Brief: Exact copy, pictures excluded: write out every line below.

--- Data to examine Enclosed Below ---

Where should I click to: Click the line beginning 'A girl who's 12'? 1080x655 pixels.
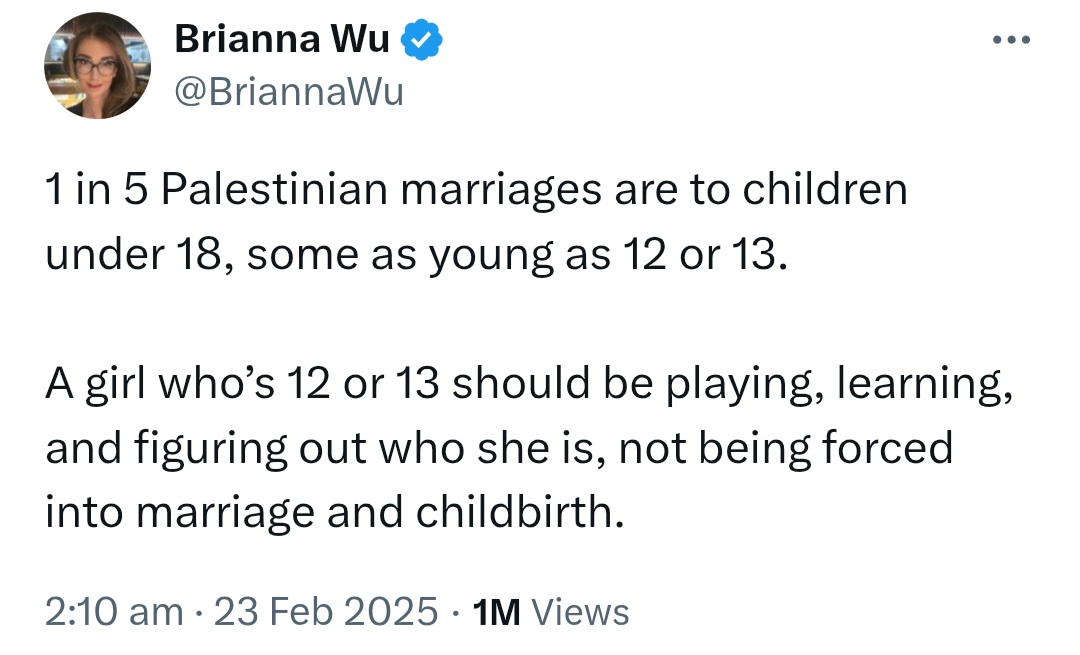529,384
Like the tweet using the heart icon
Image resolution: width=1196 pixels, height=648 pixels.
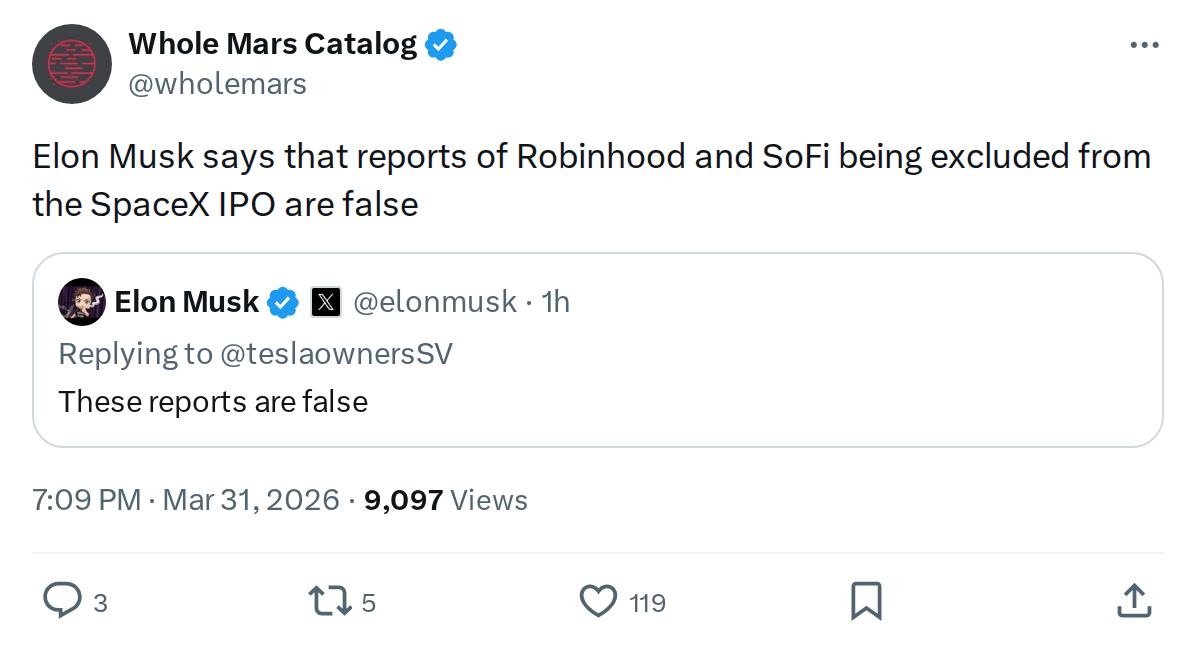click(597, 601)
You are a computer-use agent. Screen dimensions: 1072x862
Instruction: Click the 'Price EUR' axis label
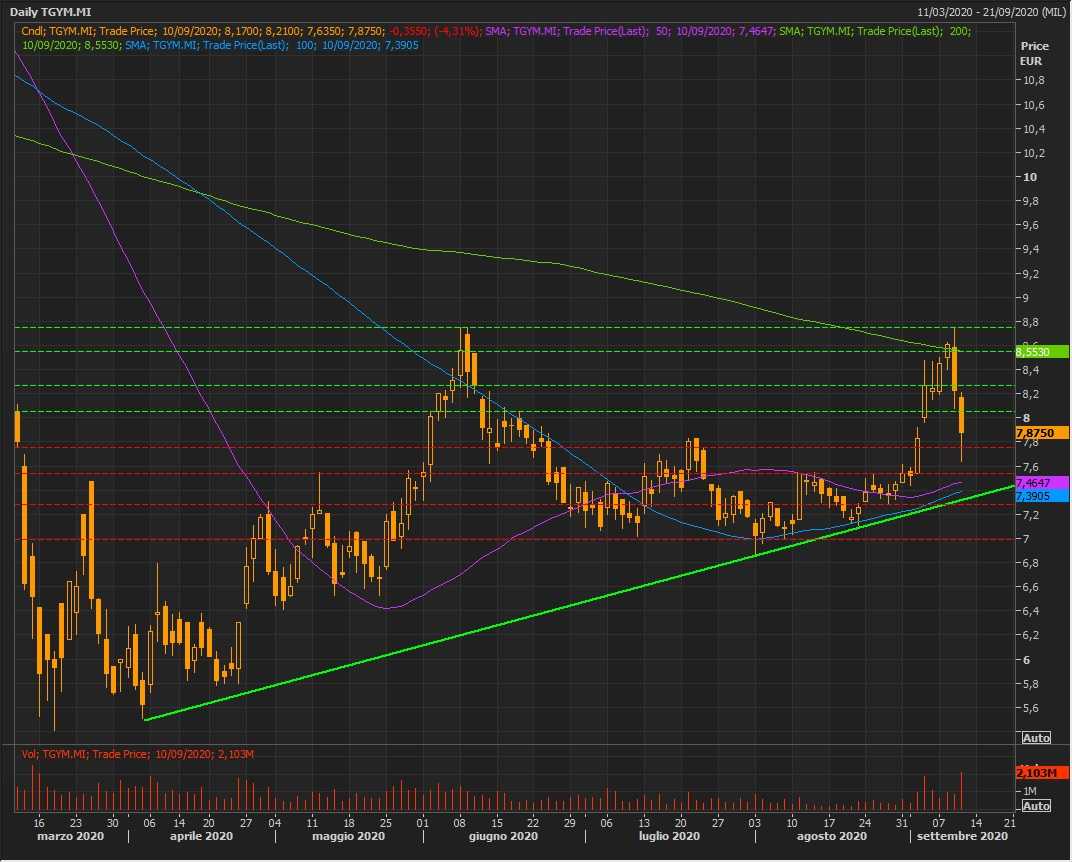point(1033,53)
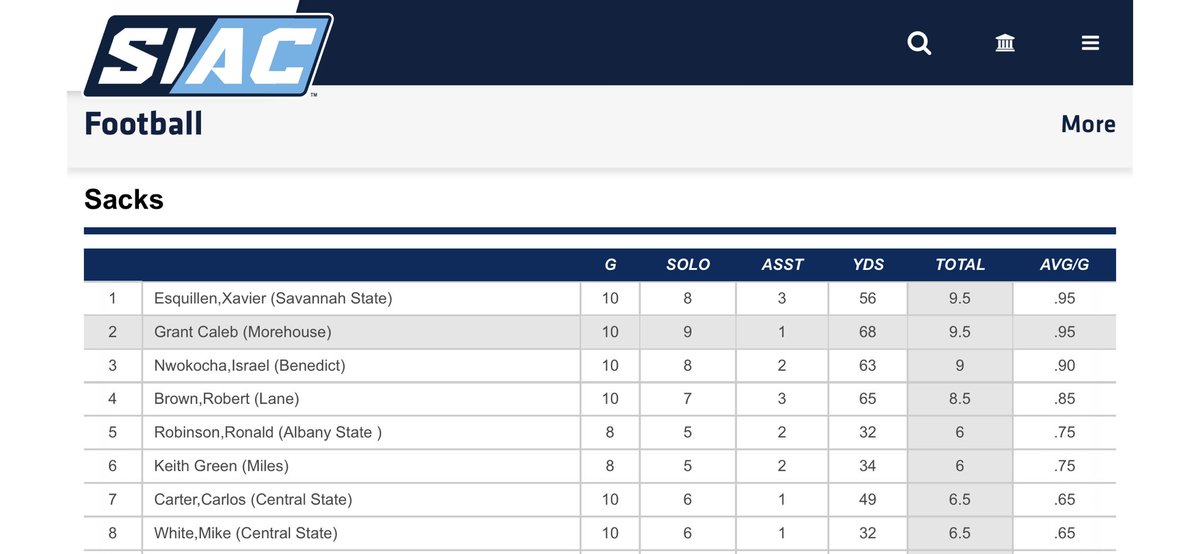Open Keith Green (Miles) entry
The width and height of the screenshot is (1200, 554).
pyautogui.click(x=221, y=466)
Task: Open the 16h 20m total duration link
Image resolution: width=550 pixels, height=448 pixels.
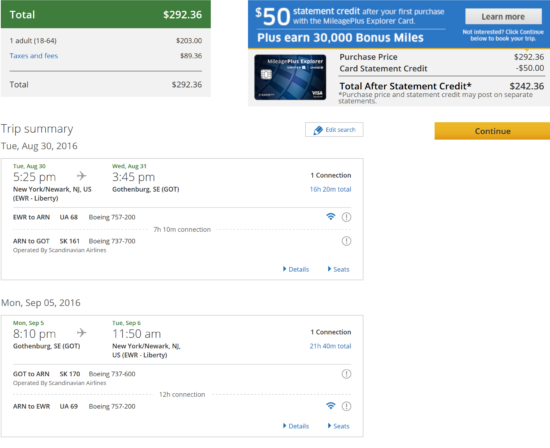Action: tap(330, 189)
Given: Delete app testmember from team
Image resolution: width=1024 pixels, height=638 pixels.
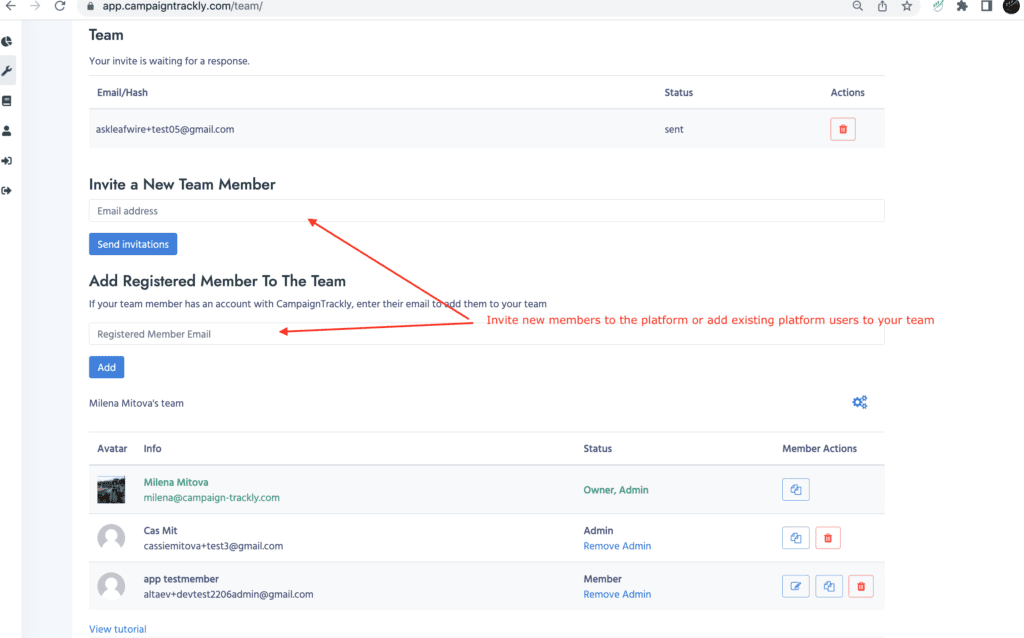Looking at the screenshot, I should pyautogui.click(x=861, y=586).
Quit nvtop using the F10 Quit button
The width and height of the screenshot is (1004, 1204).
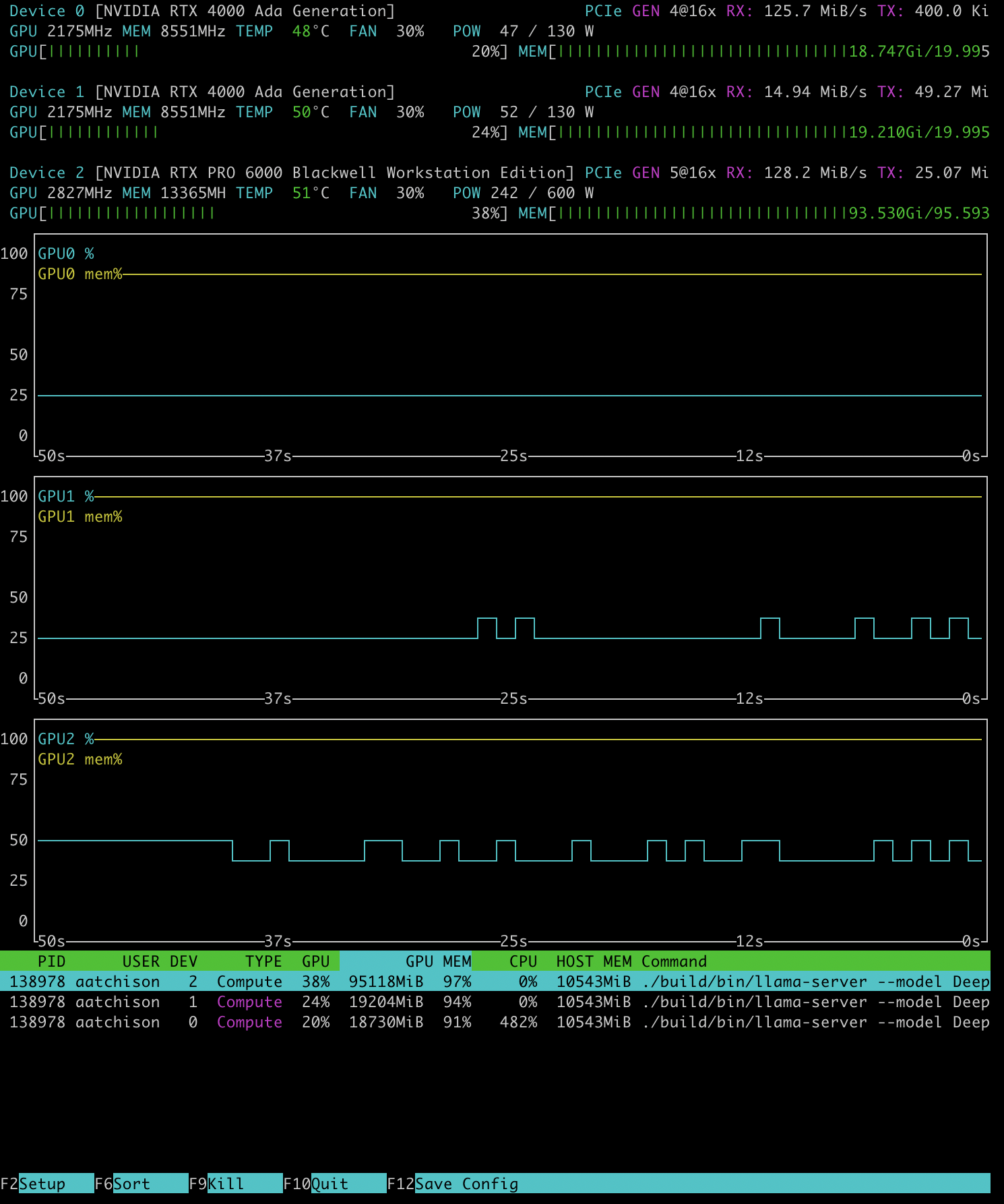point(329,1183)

--- End of Enclosed Data to examine ---

Task solution:
Where should I click to: Click the line beginning 'A girl who's 12'? 1080x655 pixels.
529,384
Like the tweet using the heart icon
Image resolution: width=1196 pixels, height=648 pixels.
click(597, 601)
You are a computer-use agent. Screen dimensions: 1072x862
Instruction: Click the 'Price EUR' axis label
point(1033,53)
Open Keith Green (Miles) entry
The width and height of the screenshot is (1200, 554).
pyautogui.click(x=221, y=466)
Task: Open the 16h 20m total duration link
Image resolution: width=550 pixels, height=448 pixels.
Action: tap(330, 189)
Given: Delete app testmember from team
Image resolution: width=1024 pixels, height=638 pixels.
Looking at the screenshot, I should pyautogui.click(x=861, y=586).
Quit nvtop using the F10 Quit button
The width and height of the screenshot is (1004, 1204).
point(329,1183)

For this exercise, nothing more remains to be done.